Stored items:
++++++

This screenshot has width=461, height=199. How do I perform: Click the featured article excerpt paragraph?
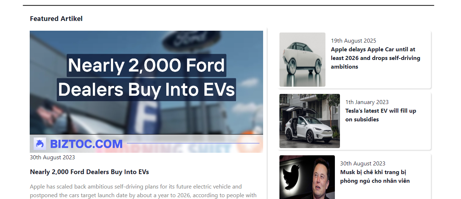point(143,191)
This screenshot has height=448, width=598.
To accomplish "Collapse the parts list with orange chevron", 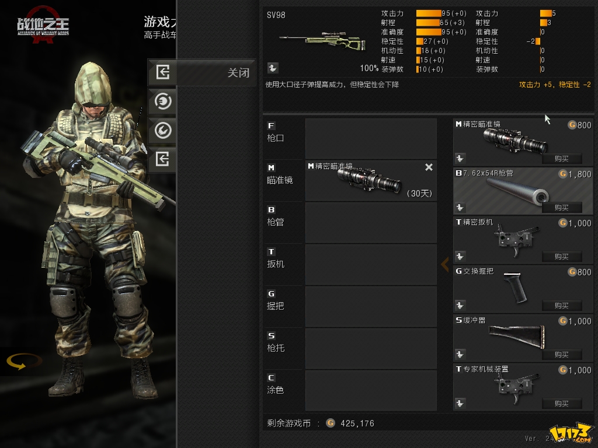I will click(x=444, y=264).
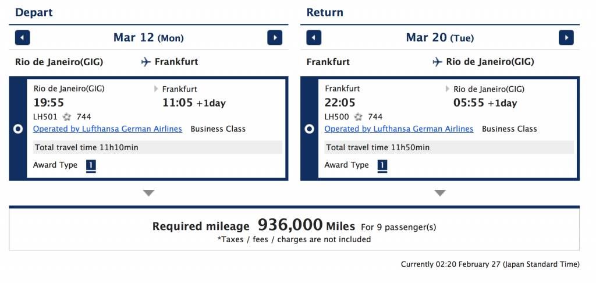Click airplane icon in departure route header
Viewport: 596px width, 283px height.
point(146,62)
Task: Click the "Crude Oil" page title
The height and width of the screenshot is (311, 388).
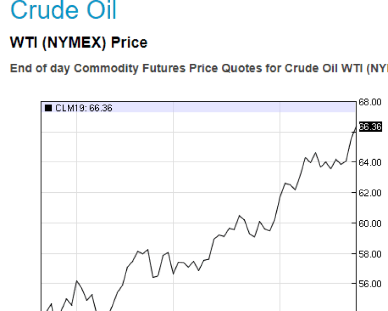Action: (63, 11)
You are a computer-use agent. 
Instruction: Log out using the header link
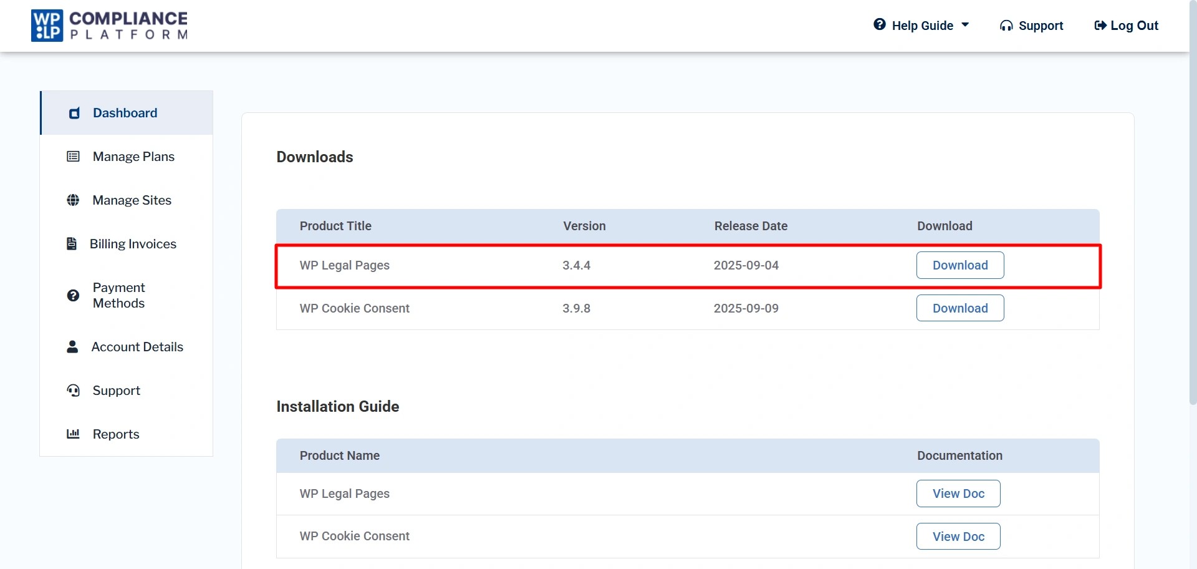[1126, 26]
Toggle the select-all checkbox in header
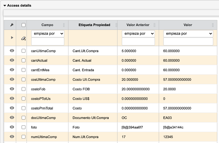 click(x=24, y=25)

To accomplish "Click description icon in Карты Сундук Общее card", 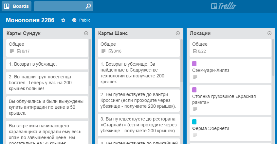I will [12, 51].
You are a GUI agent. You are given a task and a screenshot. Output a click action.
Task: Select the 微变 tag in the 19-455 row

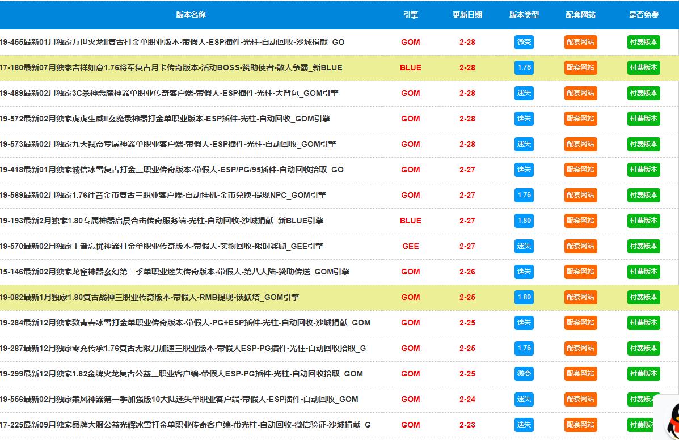click(x=524, y=42)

++++++

Exactly how many lines in the data above hold "agent"? State that number only.

2